Os pontos críticos, caracterizam-se, pelos seus mecanismos de reforço negativo, interdependência, e pela sua irreversibilidade. Simplificando, podemos considerar a subida da temperatura global como uma bola que vai escalando até ao topo de uma colina, e que quando atinge o seu ponto mais alto, é atingido o ponto crítico de inflexão num dado ecossistema, algo que dará origem a uma descida acelerada, que produz alterações significativas em dado ecossistema, de díficil ou impossível reversão, e com efeito contágio noutros ecossistemas, agravando e densificando a crise climática e os fenómenos adversos associados.

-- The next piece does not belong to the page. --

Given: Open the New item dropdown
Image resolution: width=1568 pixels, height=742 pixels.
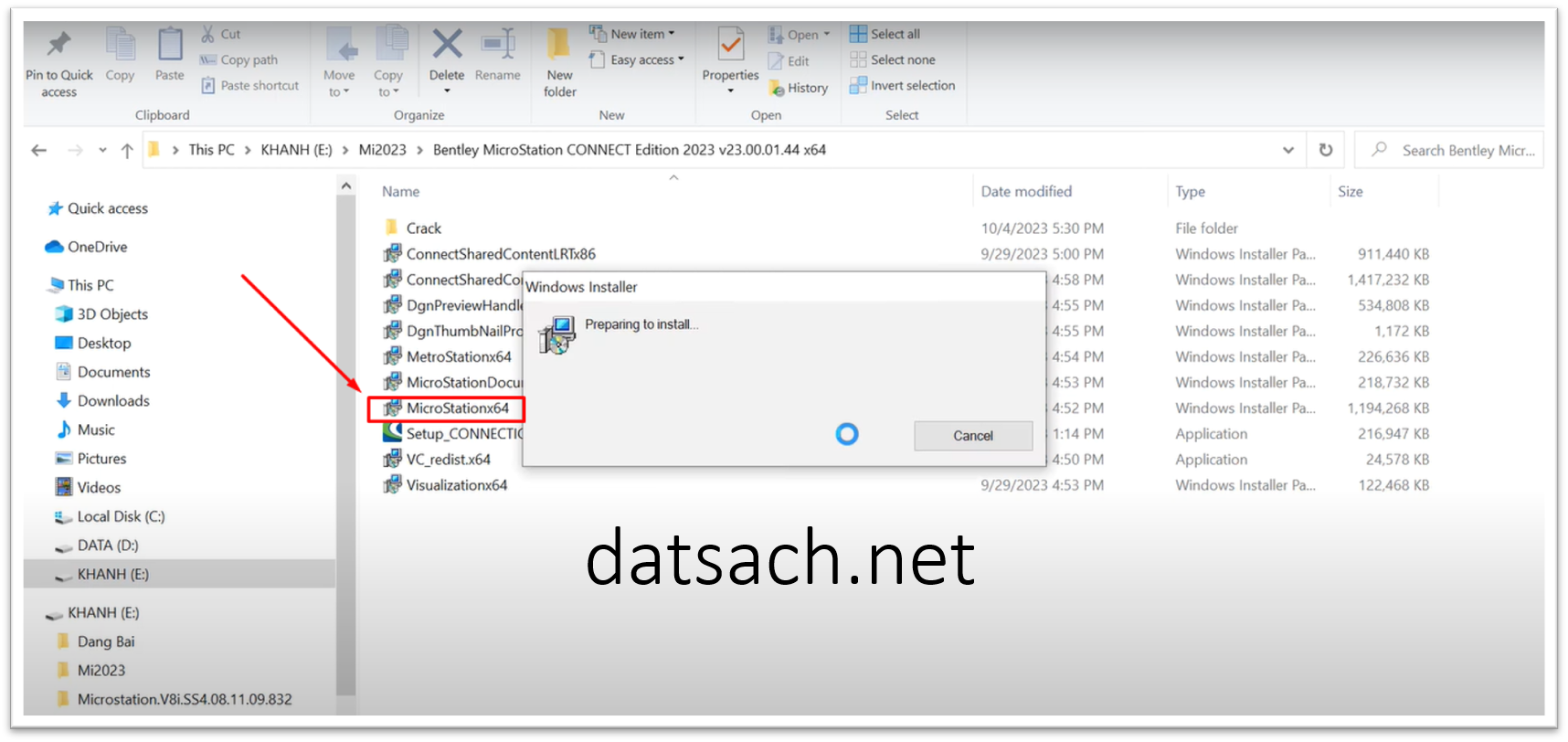Looking at the screenshot, I should [632, 34].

O estudo foi apresentado na recente COP28 em dezembro de 2023. A comunidade científica insiste para que se trabalhe, para que não se ultrapasse o limite de 1,5ºC de aquecimento global, por forma a evitar alterações climáticas de consequências mais catastróficas. Consideram também, que independentemente da noção que a sociedade civil ou o poder político possa ter, sobre o trabalho que tem vindo a ser desenvolvido, no combate ás alterações climáticas, o actual esforço não é suficiente, e que em breve podemos estar perante consequências irreversíveis.

O conceito de pontos críticos de não retorno, oferecerem á sociedade, uma melhor compreensão do fenómeno climático, dos ecossistemas chave que estão sob ameaça, e das consequências da sua detiorização ou destruição. Da interdependência e irreversibilidade do problema, e de como o clima não vai esperar pelas políticas ambientais. Tal como, ofecerem o vislumbre, de uma futura realidade, onde teremos de abrir um novo debate, não sobre como evitar as alterações climáticas, mas como aprender a lidar com os seus efeitos.